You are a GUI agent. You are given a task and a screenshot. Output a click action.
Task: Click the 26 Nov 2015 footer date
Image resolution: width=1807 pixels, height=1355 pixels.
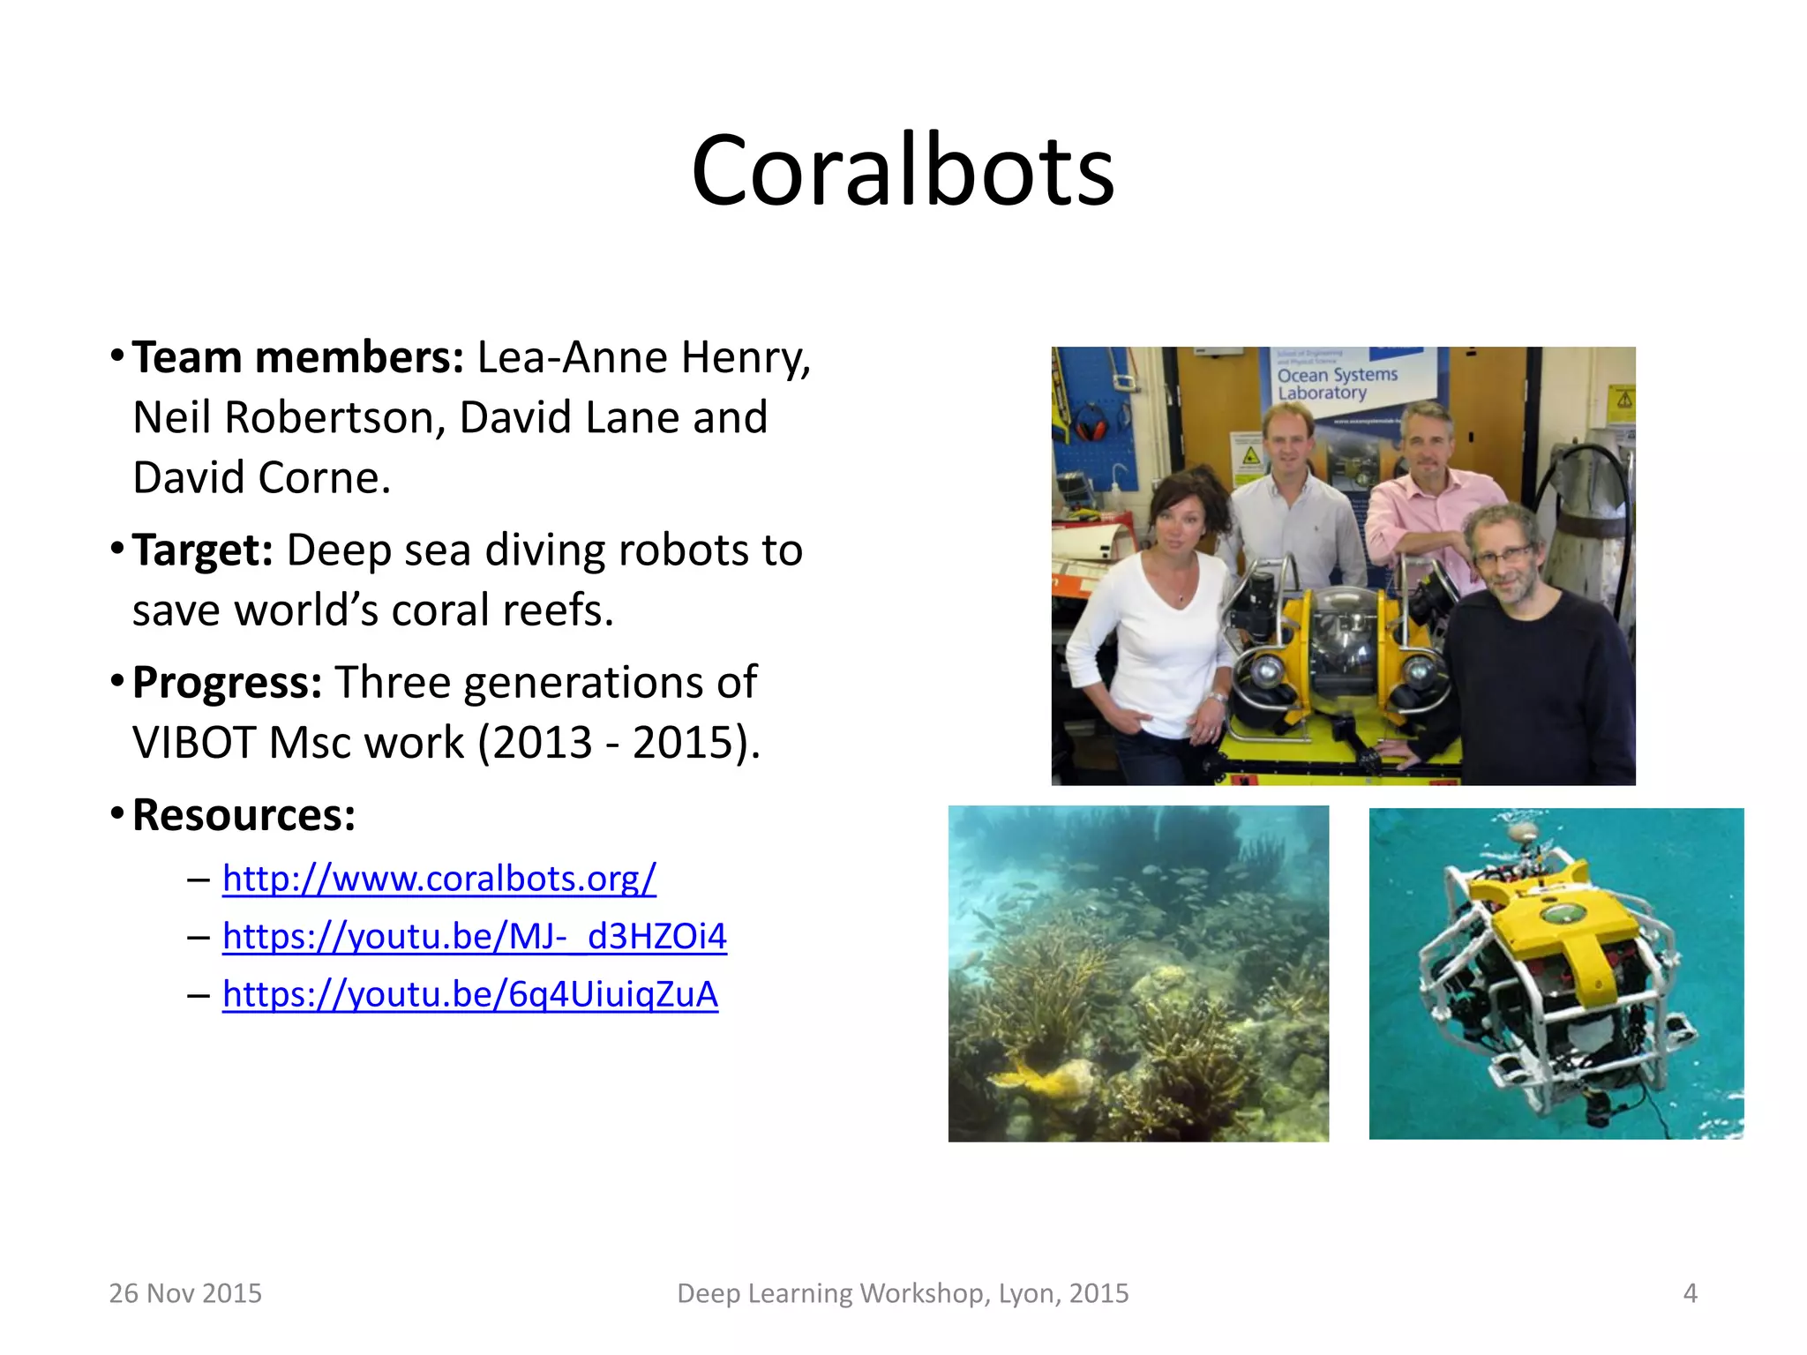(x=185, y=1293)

==

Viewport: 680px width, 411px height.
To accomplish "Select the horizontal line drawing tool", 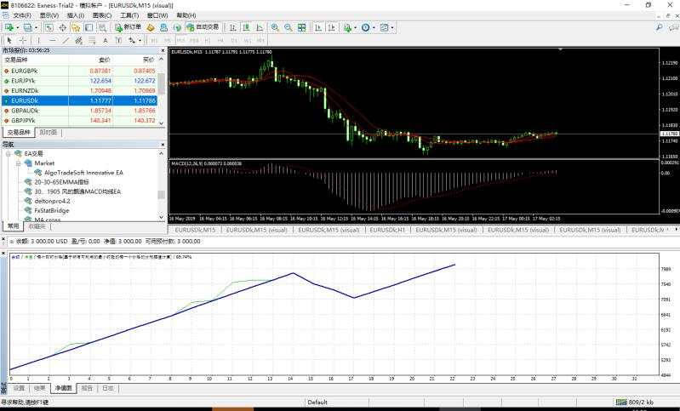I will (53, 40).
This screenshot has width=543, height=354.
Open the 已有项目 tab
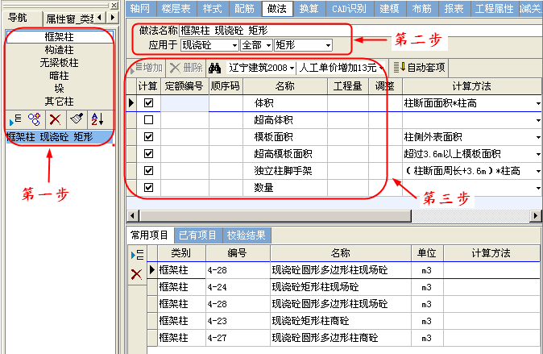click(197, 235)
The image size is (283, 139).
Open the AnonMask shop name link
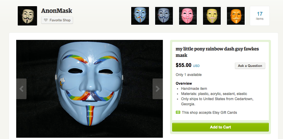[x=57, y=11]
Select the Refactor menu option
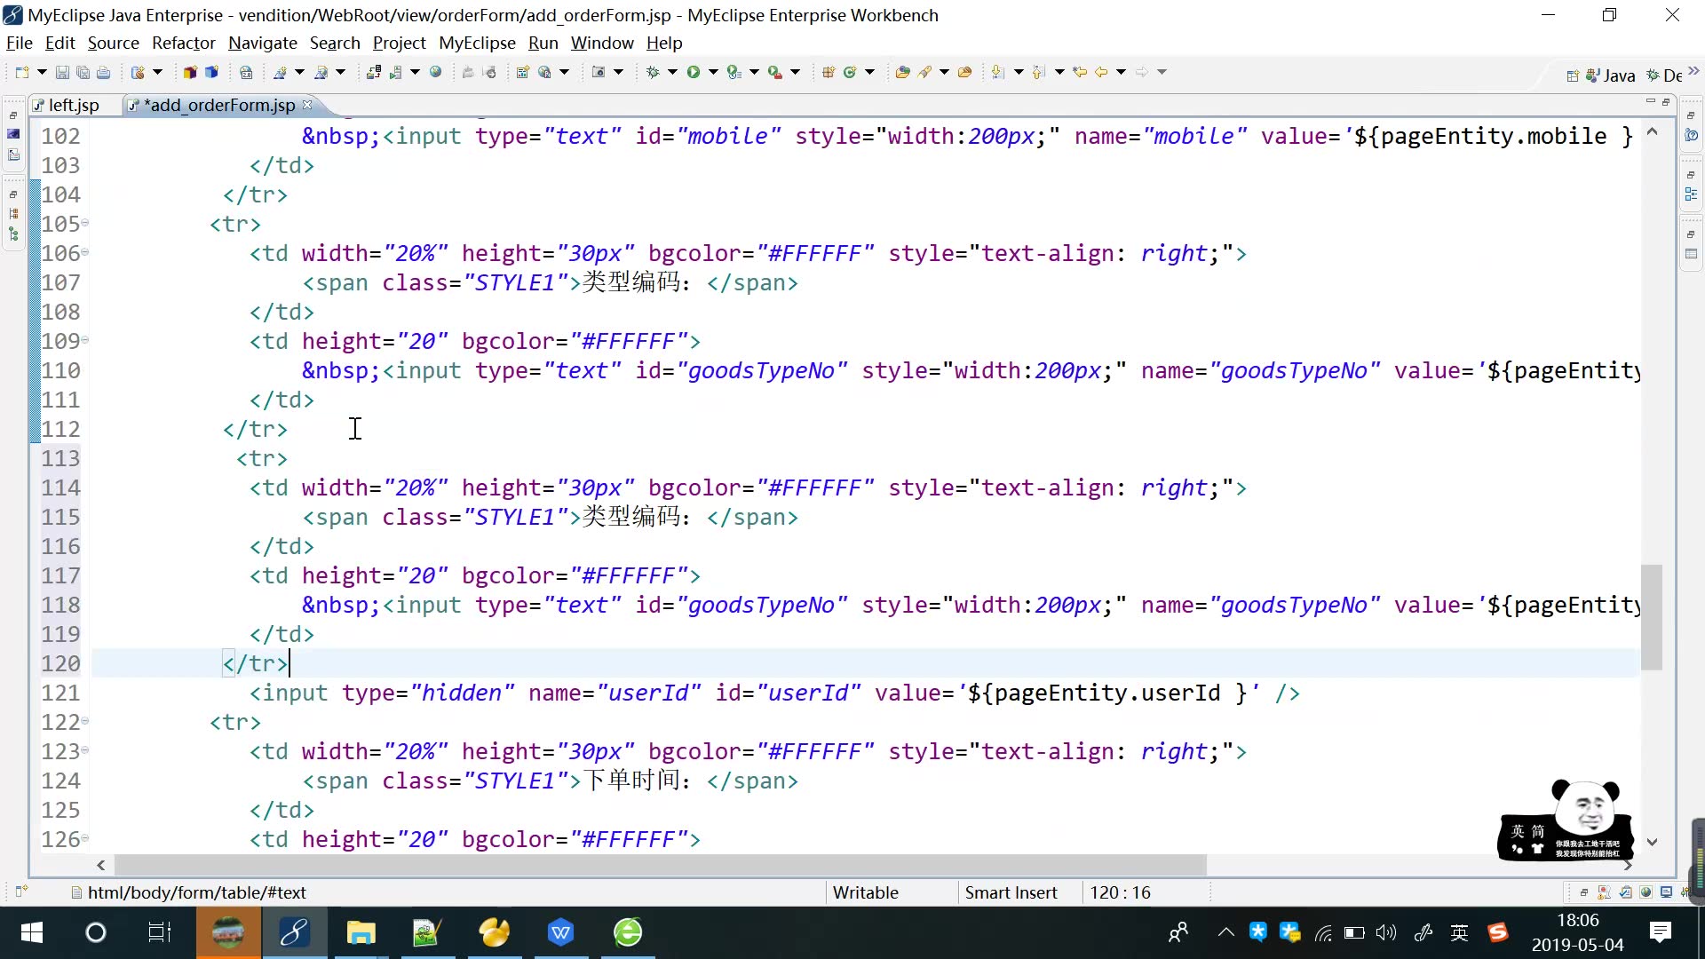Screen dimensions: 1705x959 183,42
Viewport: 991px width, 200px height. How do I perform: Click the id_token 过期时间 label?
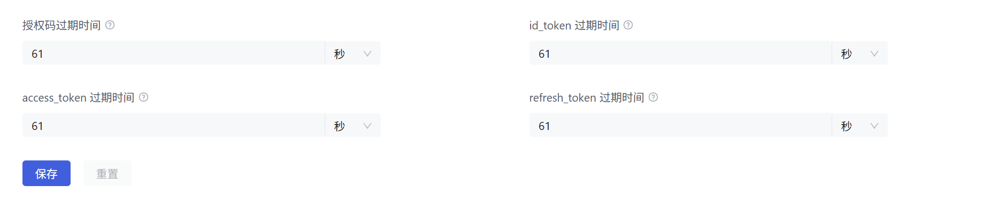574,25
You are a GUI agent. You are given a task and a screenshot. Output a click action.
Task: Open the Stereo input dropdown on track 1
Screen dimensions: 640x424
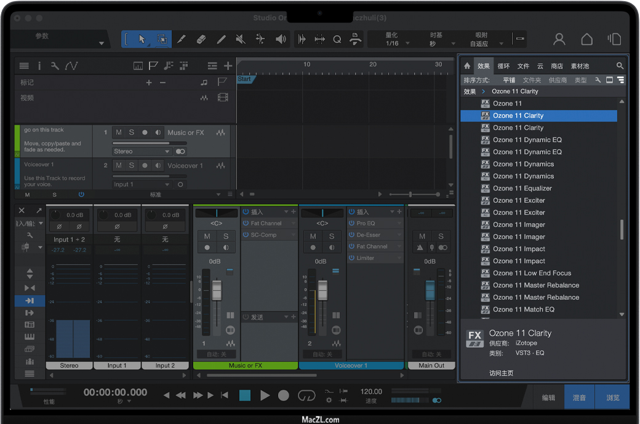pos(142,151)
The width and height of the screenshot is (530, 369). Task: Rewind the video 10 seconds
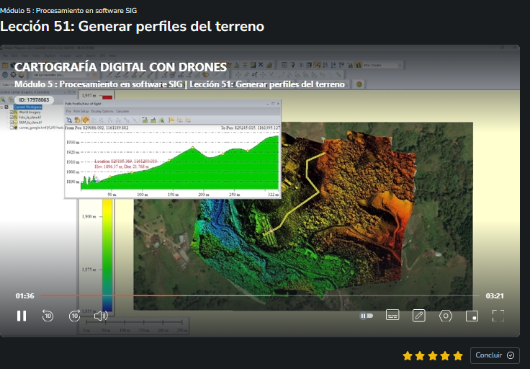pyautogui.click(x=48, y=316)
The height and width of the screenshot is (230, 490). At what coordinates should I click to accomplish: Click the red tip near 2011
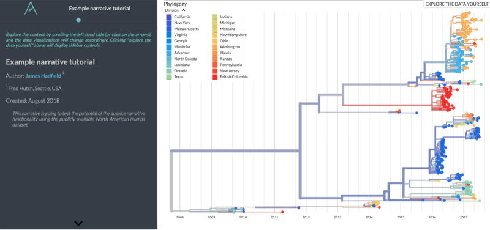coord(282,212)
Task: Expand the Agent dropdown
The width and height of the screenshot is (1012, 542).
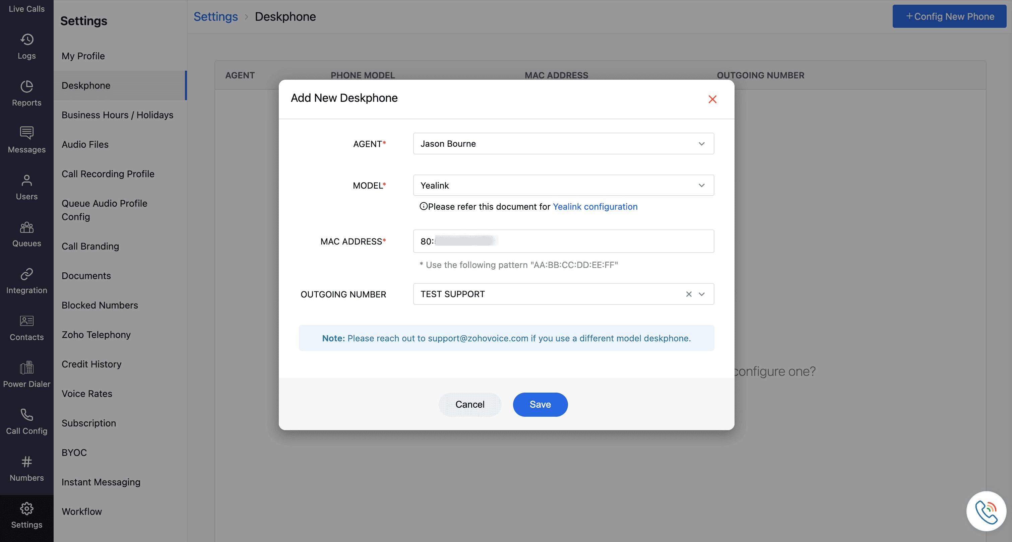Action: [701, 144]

--

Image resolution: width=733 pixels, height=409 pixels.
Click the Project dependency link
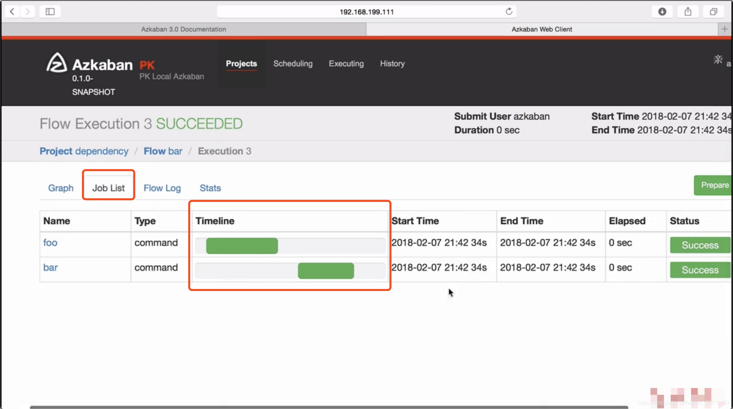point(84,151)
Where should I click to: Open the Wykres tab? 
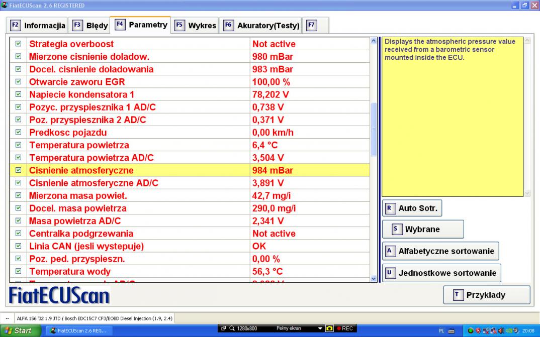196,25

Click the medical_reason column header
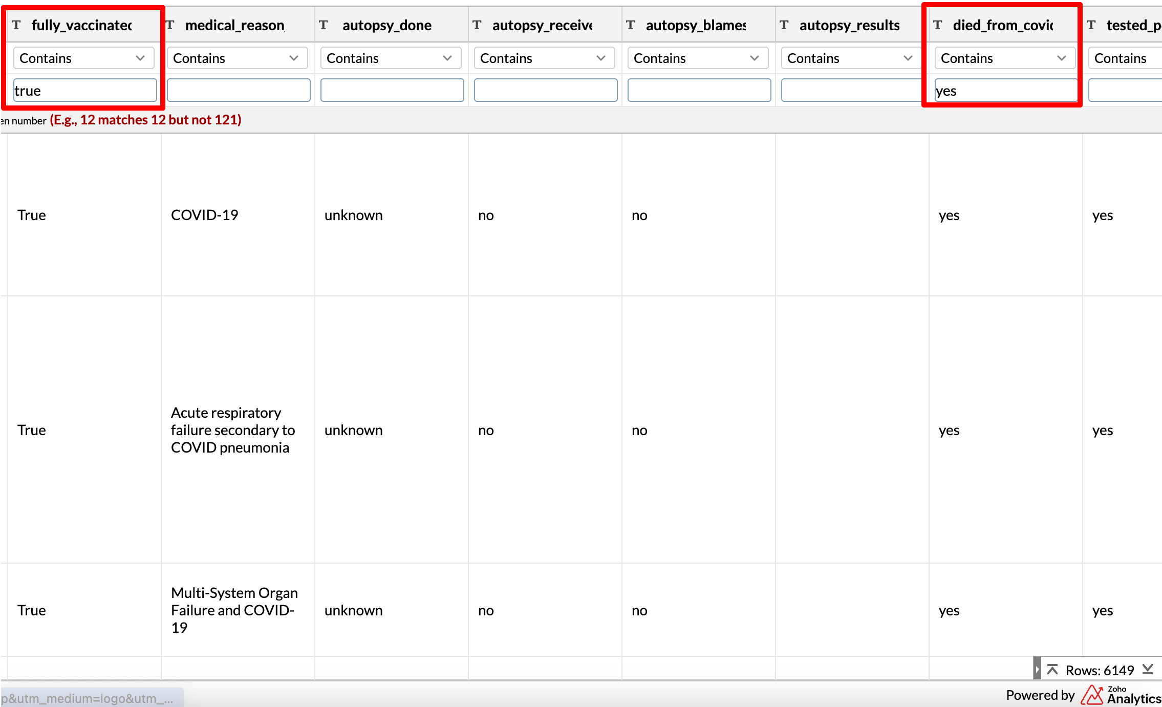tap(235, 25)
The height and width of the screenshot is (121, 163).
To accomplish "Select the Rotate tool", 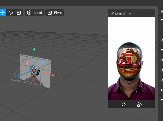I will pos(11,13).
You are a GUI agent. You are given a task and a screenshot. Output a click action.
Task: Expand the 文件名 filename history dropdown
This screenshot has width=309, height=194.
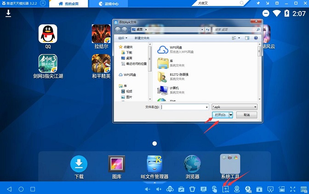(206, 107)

* _AIM OF THE EXERCISE_: Switch "dropdown" to "drop-down list" in the lines between the one holding "This screenshot has width=543, height=354." and the one holding "Action: [701, 144]", inclusive, and write out only those lines with everything else unchanged. Leave the pictures out.

* _WORKED SOLUTION_:
This screenshot has width=543, height=354.
Open the 已有项目 tab
click(197, 235)
The image size is (283, 139).
Open the AnonMask shop name link
[x=57, y=11]
Select the Refactor menu option
Screen dimensions: 1705x959 183,42
Viewport: 991px width, 200px height. How do I perform: Click the id_token 过期时间 label?
574,25
You are a GUI agent. You are given a task and a screenshot. Output a click action.
Task: Open the Stereo input drop-down list on track 1
Screen dimensions: 640x424
pos(142,151)
The width and height of the screenshot is (530, 369). Task: Rewind the video 10 seconds
pyautogui.click(x=48, y=316)
The height and width of the screenshot is (230, 490). At what coordinates should I click to accomplish: Click the red tip near 2011
coord(282,212)
Task: Expand the Agent drop-down list
The width and height of the screenshot is (1012, 542).
Action: [701, 144]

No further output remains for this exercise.